Try it:
For the entries below, work out how many lines include the string "each", then write only that number.

Saved entries
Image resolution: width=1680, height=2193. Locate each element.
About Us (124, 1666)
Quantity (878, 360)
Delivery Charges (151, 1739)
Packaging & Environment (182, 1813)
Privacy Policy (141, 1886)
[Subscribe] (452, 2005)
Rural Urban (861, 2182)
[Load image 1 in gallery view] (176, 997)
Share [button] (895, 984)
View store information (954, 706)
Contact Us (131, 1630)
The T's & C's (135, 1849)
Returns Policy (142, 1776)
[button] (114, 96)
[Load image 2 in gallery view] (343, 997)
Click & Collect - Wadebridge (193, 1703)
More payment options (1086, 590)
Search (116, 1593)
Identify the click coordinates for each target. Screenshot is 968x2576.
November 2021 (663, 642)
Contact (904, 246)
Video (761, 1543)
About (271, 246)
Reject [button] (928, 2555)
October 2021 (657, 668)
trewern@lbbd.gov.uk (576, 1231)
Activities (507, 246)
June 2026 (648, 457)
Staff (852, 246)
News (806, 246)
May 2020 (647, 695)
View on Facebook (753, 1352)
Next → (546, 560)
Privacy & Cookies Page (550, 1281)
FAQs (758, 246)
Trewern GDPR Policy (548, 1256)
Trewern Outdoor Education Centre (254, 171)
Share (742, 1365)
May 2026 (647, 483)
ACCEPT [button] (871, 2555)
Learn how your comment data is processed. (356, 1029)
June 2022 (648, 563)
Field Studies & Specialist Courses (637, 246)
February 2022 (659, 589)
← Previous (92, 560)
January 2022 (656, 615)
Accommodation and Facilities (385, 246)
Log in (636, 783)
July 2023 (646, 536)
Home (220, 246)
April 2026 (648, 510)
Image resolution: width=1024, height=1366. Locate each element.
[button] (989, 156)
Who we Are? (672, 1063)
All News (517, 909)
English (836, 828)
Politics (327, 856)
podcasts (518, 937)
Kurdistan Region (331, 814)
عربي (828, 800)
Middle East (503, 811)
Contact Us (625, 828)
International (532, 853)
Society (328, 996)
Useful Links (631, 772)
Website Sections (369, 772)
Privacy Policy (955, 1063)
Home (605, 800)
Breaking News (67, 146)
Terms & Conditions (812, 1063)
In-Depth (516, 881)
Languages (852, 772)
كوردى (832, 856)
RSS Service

Task result:
3